Esselamu aleykum ve Rahmetullah!

Heyecanlı Hararetli ve Şevkli Kardeşim! Mevsim-i Bahardayız .. Rahmetli Ahmed İhsan Ağabeyimizle az pikniğe girmedik.. Belgrad Ormanları, Yuşa(a.s) tepesi, Beykoz ormanları daimi mekanlarımızdı. Gel gör ki hepsi tefekkür vesileleri iken layıkınca Ağabeyimizden ve seviyeli kardeşlerimizden başkaca nasiplenen olmazdı. Bir kısımlarımız yer içer piknik keyfini top oynamak suretiyle çıkartırken, bir bahardan Ağabeyimiz nice bin baharlar devşirirdi;  gönlüne, fikrine, hüşyar letaifine..

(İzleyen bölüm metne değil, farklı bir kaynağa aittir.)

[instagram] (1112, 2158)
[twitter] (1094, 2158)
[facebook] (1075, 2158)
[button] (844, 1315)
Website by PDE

          Göz ağaca, çiçeğe, kuşa, tablo tablo alem sahifelerine bakarken tenteneli perdeden zuhur eden  Mütecelli Esmayı okurdu.. Her bir sahifedeki tanzife nazar ederdi, tezyin ve tevzine dikkat eder inayet-i daime ve merhamet-i şamileye hayran kalırdı. Dolu dolu hamd ederdi 

            Kendisine iman nimetini veren, mahbub bir marifet yolunda yürüten Mevlamıza, muhabbetli bir kul olarak hemen yanı başındaki kardeşleri için de  yalvarırdı. "Rabbim bu Kullarının da basar ve basiretlerini aç, gözlerime ihsan ettiğin yakin sürmesini kardeşlerimin de her iki gözlerine (basar u basiretlerine) çek. Hidayetlerini, hikmet merzukiyetlerini, minnetdarlık ve  müstahsinliklerini artır" derdi..

            Ne güzel bir Ağabeyimizdi. Gönlüne manalar düşmeye görsün bir kardeşinin, sevincinden zıp zıp zıplardı. Ahmed Özkul'u böyle karşıladı, Murad'ı böyle karşıladı, Kamil?i böyle bağrına bastı, Mehmed Kardeşim seni de böyle istikbal etti..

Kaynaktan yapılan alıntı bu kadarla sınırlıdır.